Inara mematung, tubuhnya menegang mendengarkan tiap kalimat yang dikatakan oleh Agra. “Saya sudah melakukan visum, siap melangkah ke ranah hukum kalau diperlukan. Namun, saya juga menyadari kesalahan saya.”
“Kamu masuk kamar mandi perempuan karena perempuan itu yang salah. Laporkan saja, minta ganti rugi.” Kalimat tegas Alvano semakin membuat Inara menciut.
“Mungkin saya akan melakukan negoisasi dulu dengan perempuan itu.” Pandangan Agra tidak lepas dari Inara.
Atalia yang menyadarinya langsung menarik sang putri mendekat. “Ini Inara, anak yang kami ceritakan.”
“Iya, yang kalian bilang sangat pendiam, pemalu, lemah lembut dan juga tidak terbiasa dengan hal-hal biasa.”
“Maka dari itu mohon bantuannya, Agra. Dia harus jadi pemimpin yang baik di masa depan. Ka-” ucapan Alvano tertahan ketika Atalia menarik lengan bajunya pelan. “Sayang, kenapa?”

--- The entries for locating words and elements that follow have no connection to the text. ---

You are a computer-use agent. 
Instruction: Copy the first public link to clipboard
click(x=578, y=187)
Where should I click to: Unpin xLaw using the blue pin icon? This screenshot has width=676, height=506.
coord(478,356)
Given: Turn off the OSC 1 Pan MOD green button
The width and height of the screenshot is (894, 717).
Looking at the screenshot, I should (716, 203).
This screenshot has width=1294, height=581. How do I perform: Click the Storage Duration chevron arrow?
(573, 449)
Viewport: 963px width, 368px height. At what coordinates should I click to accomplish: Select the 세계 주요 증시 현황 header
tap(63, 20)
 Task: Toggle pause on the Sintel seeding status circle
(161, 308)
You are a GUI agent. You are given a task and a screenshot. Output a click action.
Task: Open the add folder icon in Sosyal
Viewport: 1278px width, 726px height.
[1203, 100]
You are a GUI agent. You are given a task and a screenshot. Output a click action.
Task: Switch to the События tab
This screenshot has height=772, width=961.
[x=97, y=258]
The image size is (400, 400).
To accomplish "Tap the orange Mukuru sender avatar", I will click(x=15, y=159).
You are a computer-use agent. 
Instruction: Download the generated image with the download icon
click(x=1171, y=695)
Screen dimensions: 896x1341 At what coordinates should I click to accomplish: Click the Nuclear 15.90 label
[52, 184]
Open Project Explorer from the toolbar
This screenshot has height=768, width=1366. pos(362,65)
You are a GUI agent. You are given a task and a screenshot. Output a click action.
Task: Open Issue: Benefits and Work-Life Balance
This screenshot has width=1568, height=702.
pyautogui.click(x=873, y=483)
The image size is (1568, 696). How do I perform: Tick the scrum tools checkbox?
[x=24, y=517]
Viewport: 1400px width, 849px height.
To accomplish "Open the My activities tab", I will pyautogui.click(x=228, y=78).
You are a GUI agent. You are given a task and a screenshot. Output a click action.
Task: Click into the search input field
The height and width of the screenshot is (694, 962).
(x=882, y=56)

“Mau ke kamar mandi. Boleh ikut?”
Agra mempersilahkan, Inara ditahan Alvano. “Ngapain ikut, Nak? Tunggu disini, kenalin diri kamu ke Agra. Gak usah takut, Cantiknya Papa.”
Senyuman Agra terbit melihat ketakutan di wajah perempuan itu. “Gak usah takut,” ledek Agra saat Inara tidak kunjung berbalik menghadapnya. “Heh, gak ada yang mau kamu omongin ke saya?”
“Saya…. Saya mohon maaf, Pak. Tolong jangan bilang hal itu ke orangtua saya. Jangan laporkan saya juga, saya akan turuti apapun kata bapak.” Baru pertama kali Inara memohon, matanya berkaca-kaca takut mengecewakan kedua orangtuanya.
“Kondisi saya begini gara-gara kamu, Inari.”
“Nama saya Inara,” bisiknya supaya tidak terdengar kedua orangtuanya. “Saya mohon maaf sebesar-besarnya.”
“Ikuti apapun yang saya bilang ya? Tentu, kamu harus lakukan apa yang saya perintahkan atau berakhir di penjara.”
Ternyata, penderitaannya baru saja dimulai ketika Agra berucap, “Saya baru saja berdiskusi dengan Inara, Pak. Cara membimbing saya mungkin terbatas karena kesibukan. Tapi Inara bersedia untuk tinggal di apartemen yang dekat dengan milik saya, dan menjadi asisten pribadi saya hingga dia tahu permasalahan apa yang tengah kami hadapi.”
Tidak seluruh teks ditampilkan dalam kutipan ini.